YOUR TASK:
Of all the lines in the entries, how many carry the word "computer"? The reply is that number and no more.
>>>
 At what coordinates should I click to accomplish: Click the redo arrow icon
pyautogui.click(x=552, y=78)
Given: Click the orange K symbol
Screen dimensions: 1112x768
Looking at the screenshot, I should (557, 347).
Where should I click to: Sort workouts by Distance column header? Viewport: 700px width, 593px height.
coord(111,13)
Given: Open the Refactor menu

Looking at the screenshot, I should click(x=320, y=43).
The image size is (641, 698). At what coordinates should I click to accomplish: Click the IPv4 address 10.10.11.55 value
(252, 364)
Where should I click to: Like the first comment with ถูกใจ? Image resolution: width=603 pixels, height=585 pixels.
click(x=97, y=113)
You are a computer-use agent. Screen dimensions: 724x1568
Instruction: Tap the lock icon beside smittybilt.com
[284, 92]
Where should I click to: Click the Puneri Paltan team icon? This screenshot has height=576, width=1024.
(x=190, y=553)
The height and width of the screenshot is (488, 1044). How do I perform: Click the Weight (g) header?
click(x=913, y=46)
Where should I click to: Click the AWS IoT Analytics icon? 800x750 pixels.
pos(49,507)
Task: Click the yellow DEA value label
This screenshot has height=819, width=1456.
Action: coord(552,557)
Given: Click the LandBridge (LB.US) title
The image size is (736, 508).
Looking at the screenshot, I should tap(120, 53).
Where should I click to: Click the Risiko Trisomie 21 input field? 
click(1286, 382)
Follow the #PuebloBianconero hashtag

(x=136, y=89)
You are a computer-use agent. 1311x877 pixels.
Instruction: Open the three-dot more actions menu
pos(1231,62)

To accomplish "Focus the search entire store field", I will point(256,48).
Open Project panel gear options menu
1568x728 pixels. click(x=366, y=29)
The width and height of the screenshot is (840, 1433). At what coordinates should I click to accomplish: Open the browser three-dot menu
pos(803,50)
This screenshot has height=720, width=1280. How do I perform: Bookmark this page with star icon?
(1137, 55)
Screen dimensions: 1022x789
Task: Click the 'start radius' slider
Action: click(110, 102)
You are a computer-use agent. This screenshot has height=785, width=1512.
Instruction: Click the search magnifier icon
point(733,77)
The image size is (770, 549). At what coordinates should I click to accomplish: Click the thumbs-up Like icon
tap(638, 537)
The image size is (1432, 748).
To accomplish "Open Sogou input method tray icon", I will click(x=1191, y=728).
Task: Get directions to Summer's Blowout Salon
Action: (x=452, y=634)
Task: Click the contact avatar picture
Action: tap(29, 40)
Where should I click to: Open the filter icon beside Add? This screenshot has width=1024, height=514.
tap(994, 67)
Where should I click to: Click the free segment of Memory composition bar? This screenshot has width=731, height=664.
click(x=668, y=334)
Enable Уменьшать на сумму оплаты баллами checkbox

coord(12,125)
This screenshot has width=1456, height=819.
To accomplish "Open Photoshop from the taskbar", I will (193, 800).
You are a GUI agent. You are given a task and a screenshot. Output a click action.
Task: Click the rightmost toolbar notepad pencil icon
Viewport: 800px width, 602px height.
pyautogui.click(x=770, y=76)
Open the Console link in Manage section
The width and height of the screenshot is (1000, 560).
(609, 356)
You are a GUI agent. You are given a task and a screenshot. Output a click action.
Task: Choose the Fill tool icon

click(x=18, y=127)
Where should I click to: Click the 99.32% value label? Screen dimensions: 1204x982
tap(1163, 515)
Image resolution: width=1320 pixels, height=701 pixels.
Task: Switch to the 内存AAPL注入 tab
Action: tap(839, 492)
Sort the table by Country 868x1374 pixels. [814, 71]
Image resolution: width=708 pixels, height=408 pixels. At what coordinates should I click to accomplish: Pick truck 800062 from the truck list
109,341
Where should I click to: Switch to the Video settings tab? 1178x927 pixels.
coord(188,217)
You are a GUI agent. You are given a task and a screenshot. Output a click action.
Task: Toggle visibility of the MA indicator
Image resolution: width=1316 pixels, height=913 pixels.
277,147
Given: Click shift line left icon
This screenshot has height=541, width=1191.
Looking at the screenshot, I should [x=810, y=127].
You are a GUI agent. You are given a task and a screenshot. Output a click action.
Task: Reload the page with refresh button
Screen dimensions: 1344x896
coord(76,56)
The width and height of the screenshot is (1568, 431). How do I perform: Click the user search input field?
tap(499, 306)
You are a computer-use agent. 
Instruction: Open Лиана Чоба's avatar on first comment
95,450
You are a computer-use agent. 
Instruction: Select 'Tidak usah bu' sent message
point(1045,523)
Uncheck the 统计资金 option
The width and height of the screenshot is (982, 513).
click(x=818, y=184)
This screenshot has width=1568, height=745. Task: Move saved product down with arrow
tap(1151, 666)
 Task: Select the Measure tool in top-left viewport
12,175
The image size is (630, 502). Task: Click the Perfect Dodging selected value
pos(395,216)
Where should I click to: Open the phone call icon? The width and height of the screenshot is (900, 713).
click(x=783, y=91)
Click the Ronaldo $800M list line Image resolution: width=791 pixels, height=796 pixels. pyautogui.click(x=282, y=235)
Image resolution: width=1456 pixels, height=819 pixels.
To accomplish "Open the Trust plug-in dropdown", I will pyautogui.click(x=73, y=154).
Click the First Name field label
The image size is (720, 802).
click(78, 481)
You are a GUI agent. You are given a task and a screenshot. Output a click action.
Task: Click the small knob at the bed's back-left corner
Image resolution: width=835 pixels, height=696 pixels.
<<<
RESULT OF THIS TASK:
5